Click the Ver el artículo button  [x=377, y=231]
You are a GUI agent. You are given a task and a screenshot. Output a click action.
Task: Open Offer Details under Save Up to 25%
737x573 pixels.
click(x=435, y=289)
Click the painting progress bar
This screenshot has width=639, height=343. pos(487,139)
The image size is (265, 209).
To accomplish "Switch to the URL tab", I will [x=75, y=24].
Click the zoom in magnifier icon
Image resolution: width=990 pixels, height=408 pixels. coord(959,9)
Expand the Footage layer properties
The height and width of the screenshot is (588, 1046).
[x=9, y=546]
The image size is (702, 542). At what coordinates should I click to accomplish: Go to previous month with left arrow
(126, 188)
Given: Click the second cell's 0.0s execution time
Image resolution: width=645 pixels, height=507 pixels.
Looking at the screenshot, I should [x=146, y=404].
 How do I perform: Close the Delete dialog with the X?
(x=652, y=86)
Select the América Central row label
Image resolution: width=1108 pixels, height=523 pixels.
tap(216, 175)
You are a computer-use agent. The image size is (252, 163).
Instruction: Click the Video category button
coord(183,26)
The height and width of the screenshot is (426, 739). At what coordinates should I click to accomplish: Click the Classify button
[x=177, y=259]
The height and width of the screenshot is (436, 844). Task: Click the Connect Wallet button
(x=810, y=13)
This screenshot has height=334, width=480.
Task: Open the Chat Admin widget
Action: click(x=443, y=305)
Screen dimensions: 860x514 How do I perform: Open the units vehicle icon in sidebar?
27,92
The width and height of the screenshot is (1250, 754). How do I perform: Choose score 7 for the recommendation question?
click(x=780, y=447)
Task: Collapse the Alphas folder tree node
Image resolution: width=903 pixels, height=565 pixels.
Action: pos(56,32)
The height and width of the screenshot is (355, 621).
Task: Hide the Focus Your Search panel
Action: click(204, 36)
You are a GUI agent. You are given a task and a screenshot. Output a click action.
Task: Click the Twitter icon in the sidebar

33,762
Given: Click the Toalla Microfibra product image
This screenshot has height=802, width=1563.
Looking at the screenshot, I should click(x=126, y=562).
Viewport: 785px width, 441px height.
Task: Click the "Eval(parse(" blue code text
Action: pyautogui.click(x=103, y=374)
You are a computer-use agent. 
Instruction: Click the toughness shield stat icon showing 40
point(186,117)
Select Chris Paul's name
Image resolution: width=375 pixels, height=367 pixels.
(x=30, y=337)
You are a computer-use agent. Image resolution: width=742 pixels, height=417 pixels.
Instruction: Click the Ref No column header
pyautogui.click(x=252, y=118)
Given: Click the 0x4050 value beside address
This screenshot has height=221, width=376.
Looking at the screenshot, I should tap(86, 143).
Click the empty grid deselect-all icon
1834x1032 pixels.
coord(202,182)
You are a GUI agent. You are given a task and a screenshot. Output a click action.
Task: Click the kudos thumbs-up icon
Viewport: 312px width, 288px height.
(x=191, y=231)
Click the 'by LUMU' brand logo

Exercise requirements: With nothing added or left out, print the data again.

The answer:
Click the Ver el artículo button  [x=377, y=231]
You are a GUI agent. You are given a task and a screenshot. Output a click action.
Task: Open Offer Details under Save Up to 25%
737x573 pixels.
click(x=435, y=289)
Click the painting progress bar
This screenshot has width=639, height=343. pos(487,139)
The image size is (265, 209).
To accomplish "Switch to the URL tab", I will [x=75, y=24].
Click the zoom in magnifier icon
Image resolution: width=990 pixels, height=408 pixels. coord(959,9)
Expand the Footage layer properties
The height and width of the screenshot is (588, 1046).
[x=9, y=546]
The image size is (702, 542). At what coordinates should I click to accomplish: Go to previous month with left arrow
(126, 188)
Given: Click the second cell's 0.0s execution time
Image resolution: width=645 pixels, height=507 pixels.
Looking at the screenshot, I should [x=146, y=404].
 How do I perform: Close the Delete dialog with the X?
(x=652, y=86)
Select the América Central row label
Image resolution: width=1108 pixels, height=523 pixels.
tap(216, 175)
You are a computer-use agent. The image size is (252, 163).
Instruction: Click the Video category button
coord(183,26)
The height and width of the screenshot is (426, 739). At what coordinates should I click to accomplish: Click the Classify button
[x=177, y=259]
The height and width of the screenshot is (436, 844). Task: Click the Connect Wallet button
(x=810, y=13)
This screenshot has height=334, width=480.
Task: Open the Chat Admin widget
Action: click(x=443, y=305)
Screen dimensions: 860x514 How do I perform: Open the units vehicle icon in sidebar?
27,92
The width and height of the screenshot is (1250, 754). How do I perform: Choose score 7 for the recommendation question?
click(x=780, y=447)
Task: Collapse the Alphas folder tree node
Image resolution: width=903 pixels, height=565 pixels.
Action: pos(56,32)
The height and width of the screenshot is (355, 621).
Task: Hide the Focus Your Search panel
Action: click(204, 36)
You are a GUI agent. You are given a task and a screenshot. Output a click action.
Task: Click the Twitter icon in the sidebar

33,762
Given: Click the Toalla Microfibra product image
This screenshot has height=802, width=1563.
Looking at the screenshot, I should click(x=126, y=562).
Viewport: 785px width, 441px height.
Task: Click the "Eval(parse(" blue code text
Action: pyautogui.click(x=103, y=374)
You are a computer-use agent. 
Instruction: Click the toughness shield stat icon showing 40
point(186,117)
Select Chris Paul's name
Image resolution: width=375 pixels, height=367 pixels.
(x=30, y=337)
You are a computer-use agent. Image resolution: width=742 pixels, height=417 pixels.
Instruction: Click the Ref No column header
pyautogui.click(x=252, y=118)
Given: Click the 0x4050 value beside address
This screenshot has height=221, width=376.
Looking at the screenshot, I should tap(86, 143).
Click the empty grid deselect-all icon
1834x1032 pixels.
coord(202,182)
You are a GUI agent. You are given a task and a screenshot. Output a click action.
Task: Click the kudos thumbs-up icon
Viewport: 312px width, 288px height.
(x=191, y=231)
Click the 'by LUMU' brand logo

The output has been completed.